# DIRECTION:
Locate each line in the records below that contains the string "screenshot" and copy those lines out. The match is case-sensitive.
** START OF GIVEN ENTRIES **
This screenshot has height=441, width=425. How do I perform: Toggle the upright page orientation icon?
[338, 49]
** END OF GIVEN ENTRIES **
** START OF GIVEN ENTRIES **
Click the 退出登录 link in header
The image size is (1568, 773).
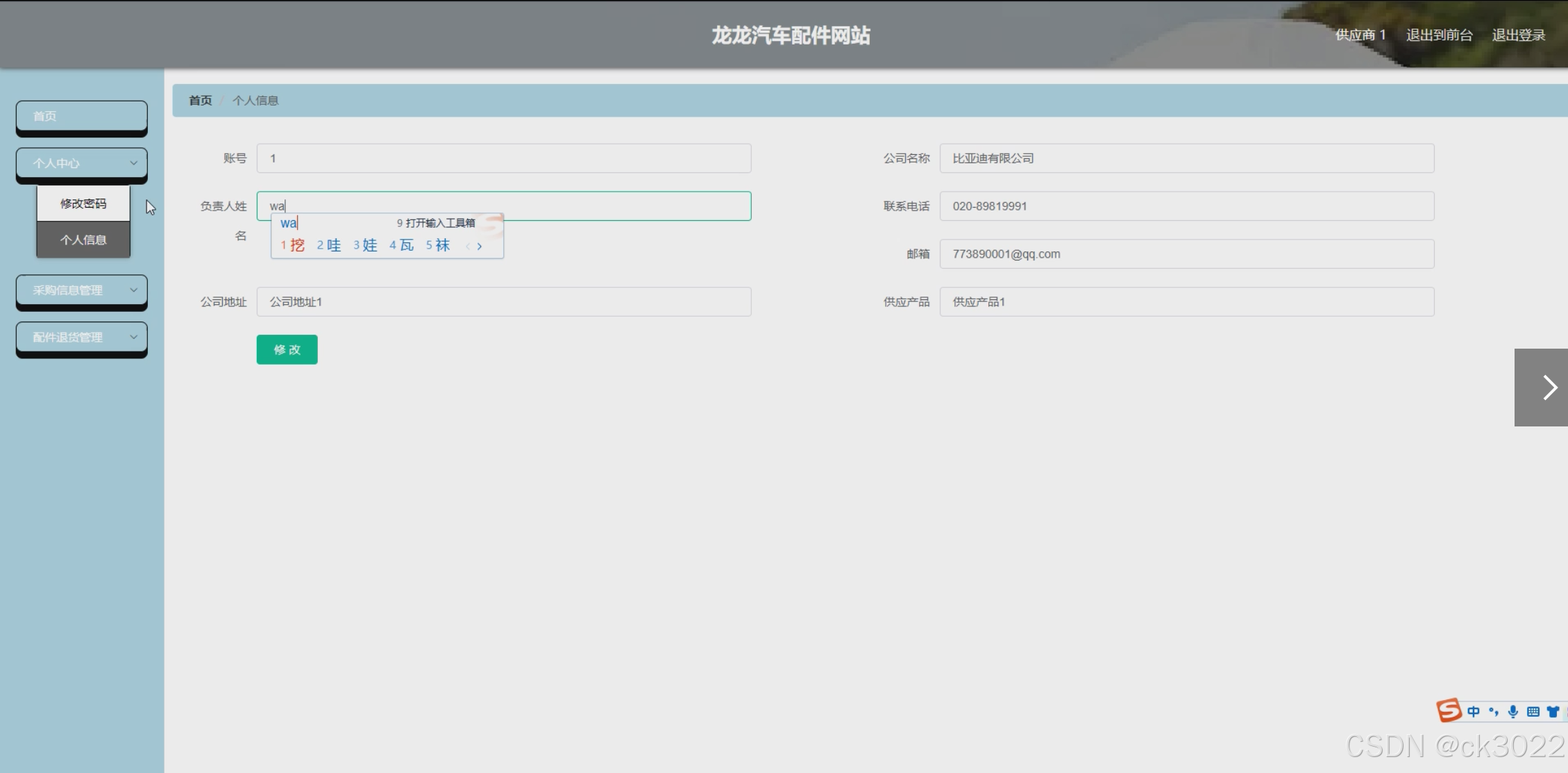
** END OF GIVEN ENTRIES **
** START OF GIVEN ENTRIES **
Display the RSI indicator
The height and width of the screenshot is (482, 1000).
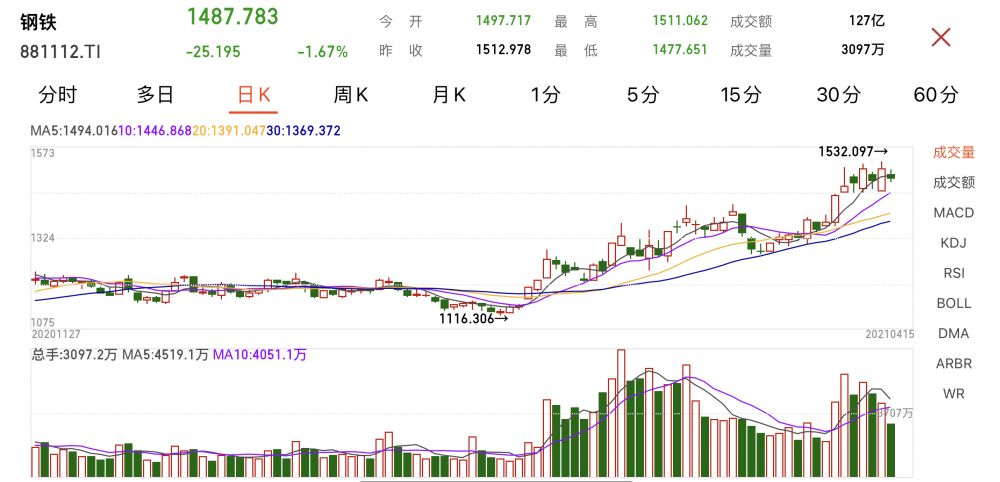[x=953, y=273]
** END OF GIVEN ENTRIES **
# TASK SOLUTION:
This screenshot has height=441, width=425. How do I perform: Toggle the upright page orientation icon?
The height and width of the screenshot is (482, 1000).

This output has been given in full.